▶ _Document extract_
Why the 'Serious Illness' Notion has been a Serious Mistake

In the last entry I promised to discuss why I think the notion that permission to use cannabis on medical grounds should be granted only to those with ‘serious’ diseases  is 'unrealistic.'

Actually; I think it's both silly and self defeating

Although several good reasons for thinking that way might become apparent to  an experienced clinician after a bit of critical analysis, most working doctors have already been so intimidated by the drug war they have long since excused themselves from thinking seriously about cannabis. Thus, even the most cogent clinical arguments I might make (and there are several) wouldn’t help much-- and would be Greek to non-clinicians.

No problem; a perfectly good case can be made from basic human nature if we simply consider the almost universal bans on two other human behaviors widely regarded as ‘sinful:’ gambling and prostitution. Those proscriptions have also tended to survive in secular democracies despite their perennial failure. Although cloaked in the garb of Public Health from the time of the Harrison Act, our drug war had its roots in the same quasi-religious logic that led to bans on commercial sex and wagering; they simply had much longer histories in Western society.

One key to understanding the underlying connection between the three bans is that, from the outset, they all relied heavily on the state’s powers of arrest and prosecution. The biggest difference was that, in the case of drugs, the first clamor for a ban came from the top down. However, that difference is also readily understood: our drug policy, like many others, had complex origins. Early in the Twentieth Century there was a desire to curry favor with China; along with an increasing public awareness of ‘addiction’ as an exotic problem. Combining them under the circumstances that existed at the time was both logical and effective.

The next point to be made is that historically,  policies criminalizing specific behaviors which were not regarded as directly threatening by a significant fraction of the affected population have tended to fail. Beyond that, increasing attempts at top-down enforcement in the face of such failure has usually tended to corrupt both law enforcement agencies and the affected society. One would think that such a history— especaiiy if repeated several times— might have triggered some recognition among politcal analysts that moral prohibitions do not make good policy; but such critiques are noteworthy for their absence. All one has to do is search for academic treatises either analyzing or condemning moral prohibitions as failures to be struck by their relative absence–– either in the past, or in the modern glut of books dealing in detail with every imaginable subject.

▶ _Recorded information_
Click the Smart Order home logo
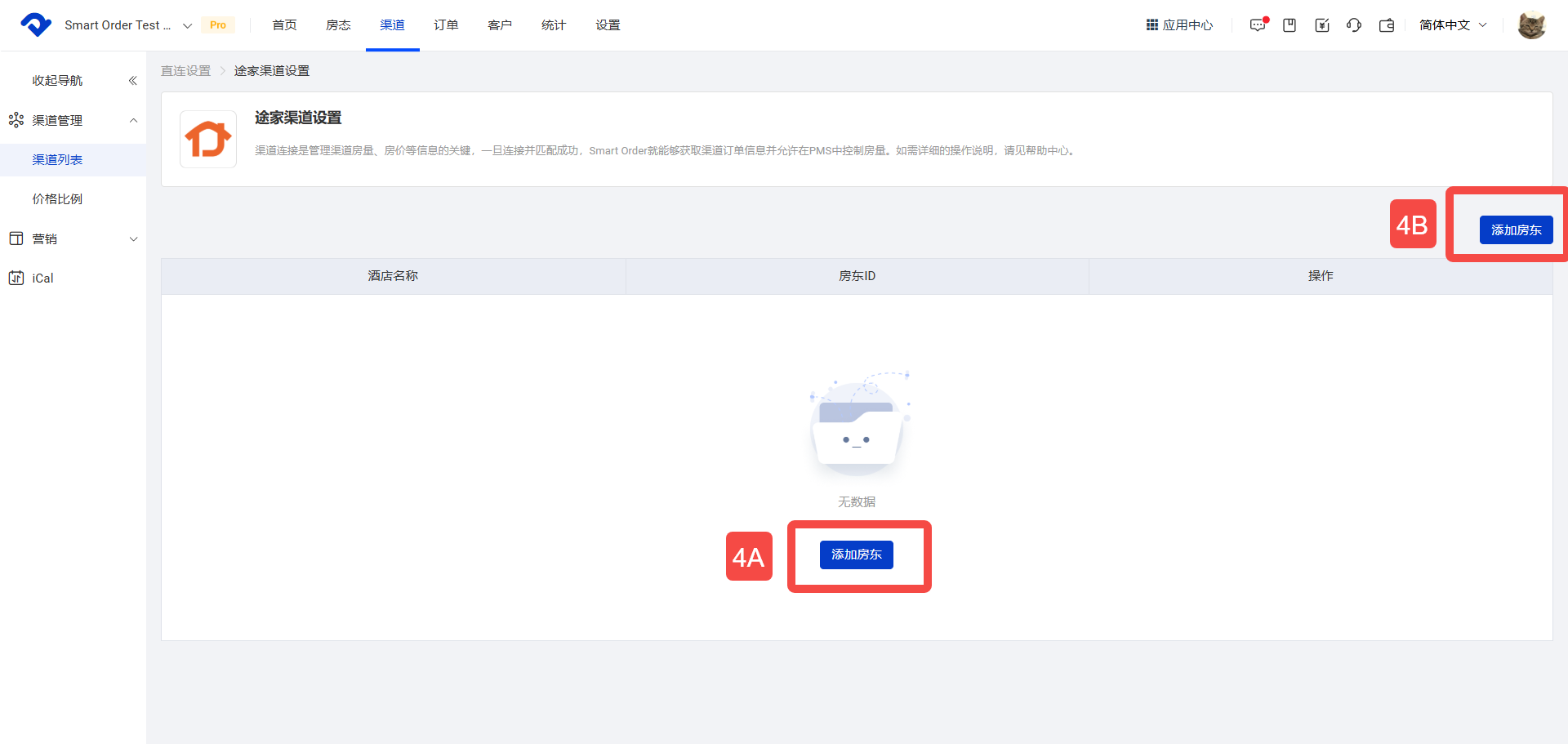The height and width of the screenshot is (744, 1568). tap(36, 25)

▶ _Problems to solve_
• A. Answer these questions about the essay on cannabis and the drug war above:
(i) Which two other behaviors does the writer compare with the drug ban?
(ii) Since which law has the drug war been "cloaked in the garb of Public Health"?
(iii) What does the writer call the biggest difference between the drug ban and the other two bans?
• B. Continue the essay on cannabis and the drug war from where it stops.

▶ _Task answers_
• A.
(i) Gambling and prostitution.
(ii) The Harrison Act.
(iii) With drugs, the first clamor for a ban came from the top down.

• B.
The only possible conclusion also applies directly to the drug war itself: morality-based policies, no matter how irrational they prove to be, tend to be treated with undue deference at every level of society. Once understood as an intrinsic part of human nature, that scruple goes a long way in explaining both the  persuasive nature of ‘politically correct’ ideas, and the undue deference accorded certain notions in the absence of evidence that they are at all realistic. Examples are the ‘will of the people,’  the 'essential' nobility of humanity, and the idea that we humans were intended to 'rule' over other species.

It thus appears that the ‘seriously ill' scruple is simply the logical default for (typically human) critics of the drug war; the down side of such thinking is that it has prevented them from understanding— and promulgating— solid clinical evidence that our drug policy has actually had far worse consequences than most people imagined.

It also explains why I must rely on this blog to communicate with the demonstrably small nucleus of drug war resisters that 'gets it.' I am still forced by history (and basic human optimism) to believe that truth and logic are ultimately contagious; however, the process is usually erratic and was always been unpredictable. Whether modern IT will accelerate full recognition of the drug war's social consequences is still an unsettled question.